**Reading text**
Well, the claim would be objectively incorrect; I’m not sure it’s meaningful to say that the zombie would be wrong.
As others have commented, it’s having the capacity to model oneself and one’s perceptions of the world. If p-zombies are impossible, which they are, there are no “pure subjective” experiences: any entity’s subjective experience corresponds to some objective feature of its brain or programming.
That’s not the definition that seems to be used in many of the discussions about consciousness. For instance, the term “Hard Problem of Consciousness” isn’t talking about self-modeling.
Let’s take the discussion about p-zombies as an example. P-zombies are physically identical to normal humans, so they (that is, their brains) clearly model themselves and their own perceptions of the world. Then the claim that they are unconscious is in direct contradiction to the definition of consciousness.
If proving that p-zombies are logically impossible was as simple as pointing this out, the whole debate wouldn’t exist.
Beyond that example, I’ve gone through all LW posts that have “conscious” in their title:
The Conscious Sorites Paradox, part of Eliezer’s series on quantum physics. He says:
And then he says:
I read that as using ‘consciousness’ to mean experience in the sense of subjective qualia.
Framing Consciousness. cousin_it has retracted the post, but apparently not for reasons relevant to us here. It talks about “conscious/subjective experiences”, and asks whether consciousness can be implemented on a Turing machine. Again, it’s clear that a system that recursively models itself can be implemented on a TM, so that can’t be what’s being discussed.
MWI, weird quantum experiments and future-directed continuity of conscious experience. Clearly uses “consciousness” to mean “subjective experience”.
Consciousness. Ditto.
Outline of a lower bound for consciousness. I don’t understand this post at first sight—would have to read it more throughly...
The reason “subjective experience” is called subjective is that it’s presumed not to be part of the objective, material world. That definition is dated now, of course.
I don’t want to turn this thread into a discussion of what consciousness is, or what subjective experience is. That’s a discussion I’d be very interested in, but it should be separate. My original question was, what do people mean by “consciousness”? If I understood you correctly, that to you it simply means self-modeling systems, then I was right to think different people use the C-word to mean quite different things, even just here on LW.
Lets say you’re having a subjective experience. Say, being stung by a wasp. How do you know? Right. You have to have to be a ware of yourself, and your skin, and have pain receptors, and blah blah blah.
But if you couldn’t feel the pain, let’s say because you were numb, you would still feel conscious. And if you were infected with a virus that made a wasp sting feel sugary and purple, rather than itchy and painful, you would also still be conscious.
It’s only when you don’t have a model of yourself that consciousness becomes impossible.
That doesn’t mean they’re the same thing. Unless you define them to mean the same thing. But as I described above, not everyone does that. There is no “Hard Problem of Modeling Yourself”.
Where the heck is this terminology coming from? As I learned it the ‘philosophical’ in “philosophical zombie” is just there to distinguish it from Romero-imagined brain-eating undead.
Yes, but we need some other term for “unconscious human-like entity”. I read one paper that used the terms “p-zombie” and “b-zombie”, where the p stood for “physical” as well as “philosophical” and the b stood for “behavioral”.
I’d rather call the first an n-zombie (meaning neurologically identical to a human). And, yeah, lets use b-zombie instead of zombie as all of these are varieties of philosophical zombie.

**Saved entries**
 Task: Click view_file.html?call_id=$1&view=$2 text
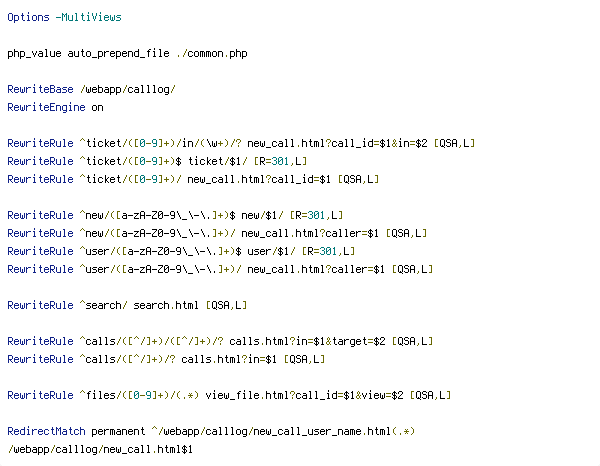[x=304, y=395]
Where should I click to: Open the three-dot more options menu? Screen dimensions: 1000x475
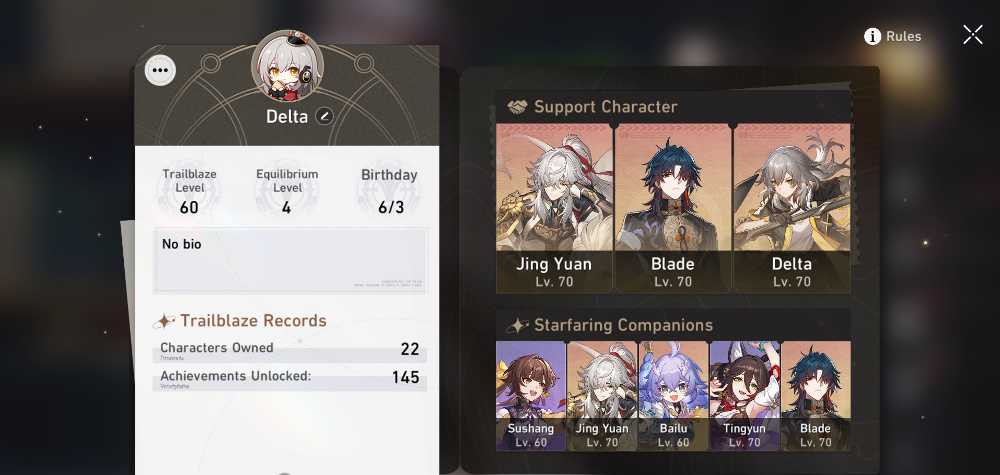tap(160, 70)
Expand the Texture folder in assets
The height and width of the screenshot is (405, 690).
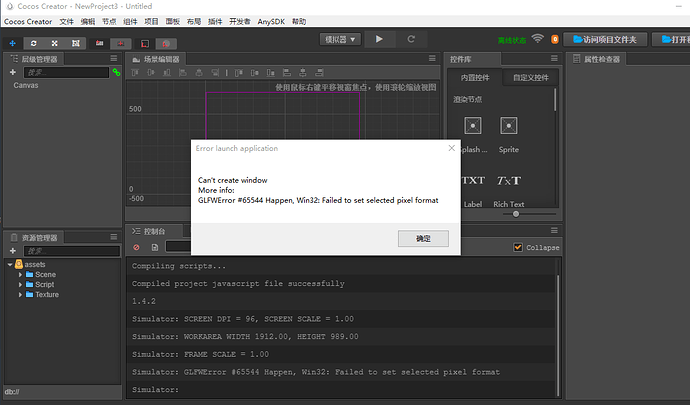[x=20, y=295]
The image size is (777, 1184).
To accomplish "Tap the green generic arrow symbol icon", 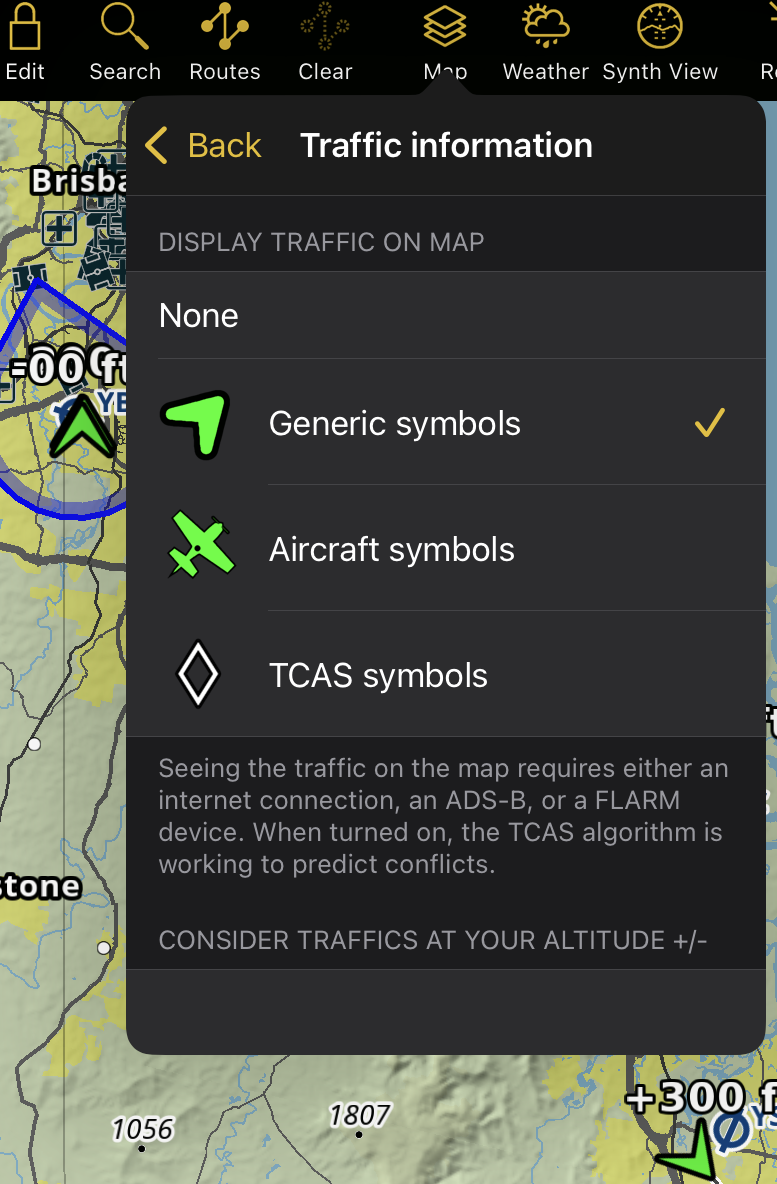I will click(196, 424).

**Task instructions**
- 1) Output a passage from the consciousness discussion word for word, beginning at the words "Where the heck" and stopping after the words "of philosophical zombie.".
- 2) Answer these questions from the consciousness discussion:
(a) Which post does the discussion say cousin_it has retracted?
(b) In the paper that used the term "b-zombie," what did the "b" stand for?
(c) What name does the writer prefer for a zombie that is neurologically identical to a human?
Rely on the consciousness discussion alone.

**Results in order**
- 1)
Where the heck is this terminology coming from? As I learned it the ‘philosophical’ in “philosophical zombie” is just there to distinguish it from Romero-imagined brain-eating undead.
Yes, but we need some other term for “unconscious human-like entity”. I read one paper that used the terms “p-zombie” and “b-zombie”, where the p stood for “physical” as well as “philosophical” and the b stood for “behavioral”.
I’d rather call the first an n-zombie (meaning neurologically identical to a human). And, yeah, lets use b-zombie instead of zombie as all of these are varieties of philosophical zombie.

- 2)
(a) Framing Consciousness
(b) Behavioral
(c) An n-zombie